Another use of logic is in allowing us to convince other people through verbal arguments. This effectively allows humans to pool their cognitive powers in a way beyond what other animal species can do. Our current civilisation is a demonstration of the effectiveness of this process. All sciences and professional activities rely also on this particular use of our logic.
The result on the face of it is quite good. Human beings have survived in a difficult environment for at least 500,000 years. That we make mistakes it apparent in pretty much everything we do. However, the effectiveness of our logic is that we can modify our models to take into account any new data that contradict them. Scientists do it, business people do it, engineers do it, and the brain of every human being does it even when the subject is not aware of the process. Even dogmatic religious people do it. If they didn't, they would be dead.

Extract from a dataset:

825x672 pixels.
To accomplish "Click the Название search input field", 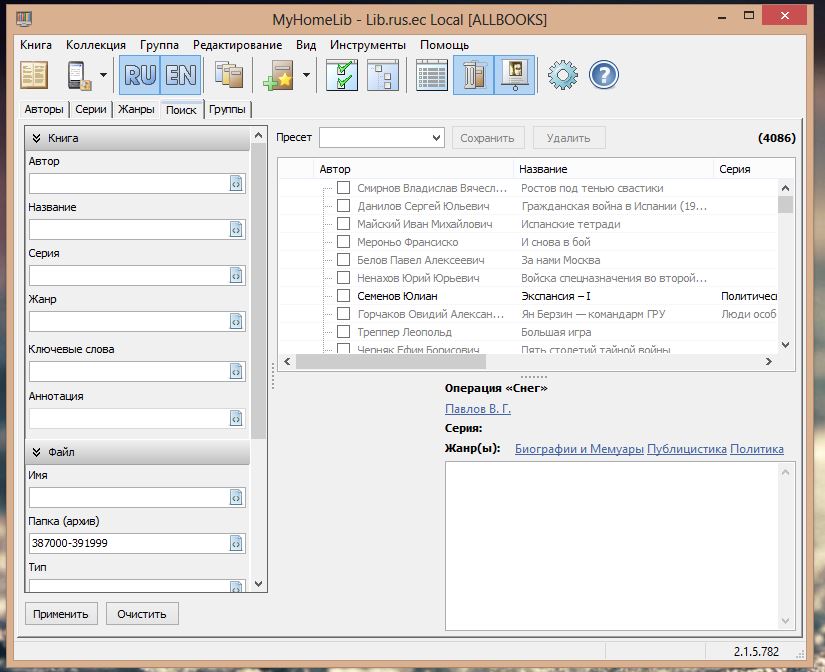I will pyautogui.click(x=128, y=229).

So the notion that our logic has to be correct or incorrect is a misconception. Our vision is not strictly speaking correct, but we can use it to survive in the real world, or at least so it seems. It should be noticed that every one of us has plenty of opportunities to disagree with the logic employed by everyone, and I don't know of anyone who seriously disagree with the validity of the modus ponens (Vann McGee's contention to the contrary was a fallacious argument). Mathematicians, who may be regarded as the most systematic users of our logic, rely essentially on the modus ponens, 2,400 years after it was first proposed as a logical truth by Ancient Greece logicians. Formal logic is correct or incorrect, at least to the extent that it purports to provide a model of our logic. But our logic is either useful or useless, effective or not effective. In all appearances, it is very useful and very effective.
It should be noticed that if we tried to verify that our logic is consistent, we would have to use it to carry out this verification because we have no alternative method to do the job, and we would presumably fail to see any problem even if there was one.

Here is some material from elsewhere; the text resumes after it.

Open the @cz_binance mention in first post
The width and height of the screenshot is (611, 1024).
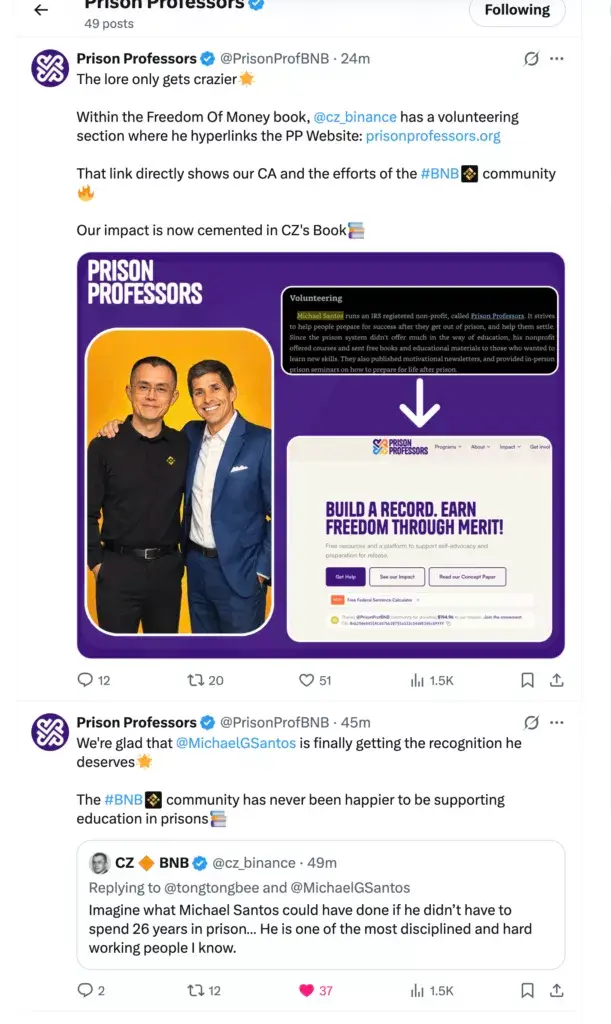355,117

Further, we can take our environment to have provided a very comprehensive test-bench that effectively verified that it worked during at least the last 500,000 years. If it didn't work in the natural environment of the Earth, we would not have survived and the human species would have quickly disappeared. The fact that we are here and very successful proves that our logic works, that it is useful, that it is very effective.
It is perfect? That we don't know. However, it should be noticed that humans have come to apply their logic well beyond our natural environment, in particular to new technologies and to sciences, in particular to General Relativity and Quantum Physics, even though these as extremely puzzling aspects of the real world. General Relativity and Quantum Physics both have practical applications and it cannot be doubted that scientists got at least something right in this context.
So, no, we don't know that our logic is correct, but we don't need to. Instead, we need to be able to use it to survive, prosper and reproduce, and we certainly do that every day of our lives.